[llvm-dev] RFC: Opaque pointer status and future direction

Tim Northover via llvm-dev

unread,

Dec 18, 2019, 10:16:04 AM12/18/19

to LLVM Developers Mailing List

Hi all,

At the dev meeting I promised to update everyone on where my work with opaque
pointers is right now. It's taken me a while, but at least it's the same year!

Current Status
==============

I've put two branches up at https://github.com/TNorthover/llvm-project:
"opaque-ptr" which has most of the real work so far; and "opaque-ptr-always"
that additionally has a patch to force every pointer to be opaque and see what
falls over. It's about 40 patches on top of master in a few categories.

1. Serialization: bitcode <-> in-memory <-> textual IR[0].
2. Relaxing assertions in Instruction constructors and the Verifier so
that we don't assume every pointer has an element type.
3. Modifying passes and other components to get their element types from other
sources when needed. This is where I see the bulk of the future work in LLVM
itself.

All of them are very much from my dev machine and not prepared for real review.

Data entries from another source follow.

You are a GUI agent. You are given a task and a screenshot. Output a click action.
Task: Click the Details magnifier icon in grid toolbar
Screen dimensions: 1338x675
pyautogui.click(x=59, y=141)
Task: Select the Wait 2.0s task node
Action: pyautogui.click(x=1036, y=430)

To give an idea of the work ahead, on "opaque-ptr-always", running "ninja check"
there are about 4500 failures.

Many of these are of course CHECK lines looking for typed pointers that LLVM
will never again print; we'll need some kind of script to automate
converting as many
of those tests as possible.

Byeond that, there are still about 800 assertion failures, but looking at the
backtraces I think that there are "only" 75ish distinct callsites[1] that would
have to be fixed, plus whatever's revealed behind them.

Future Direction
================

I think this work needs to happen more incrementally. It's really not great that
I've built up a backlog of 40 patches that only I have access to and can work
on.

So at a high level I think we should put the serialization and Instruction
changes in sooner rather than later, giving us a largely undocumented[2] dialect
of IR with opaque pointers that we can write tests against to upstream the rest
of what I've done (and others can use to continue work in parallel if they're
inclined).

The risk is of course that this becomes yet another unfinished feature we drag
around for years, with a corresponding maintenance burden. And it's a real risk,
I unfortunately don't have the go ahead to work on this full time.

But I don't think the alternatives are much better. Even full time I don't think
I could do it completely alone because some choices will need input from
experts. Even if I could, it would finish with a patch bomb even bigger than
what I'm dropping here.

Proposal
========

Short term (because otherwise we can't do it for another six months):

1. Add inalloca(<ty>) support.
2. Document for January release the planned removal of:
* Old style byval
* Old style inalloca
* Typeless CreateCall, CreateLoad, CreateGEP.
3. Soon after January branch, strip out those bits. The third in
particular should prevent front-end regression, I had to fix a fair
few new deprecated callsites in Clang when rebasing everything this
week.

Short/medium term:

1. Commit serialization and Instruction changes.
2. Use that to add tests for patches I already have and upstream them.
3. Keep fixing the issues, but no-one not working on opaque pointers should need
to change their behaviour other than a general encouragement to not use
getElementType unless they have to.

Long term:

As we get close to everything working, we should shift the expectations so that
new uses of getElementPtr aren't allowed in LLVM.

Front-ends (including Clang) will need more work I suspect.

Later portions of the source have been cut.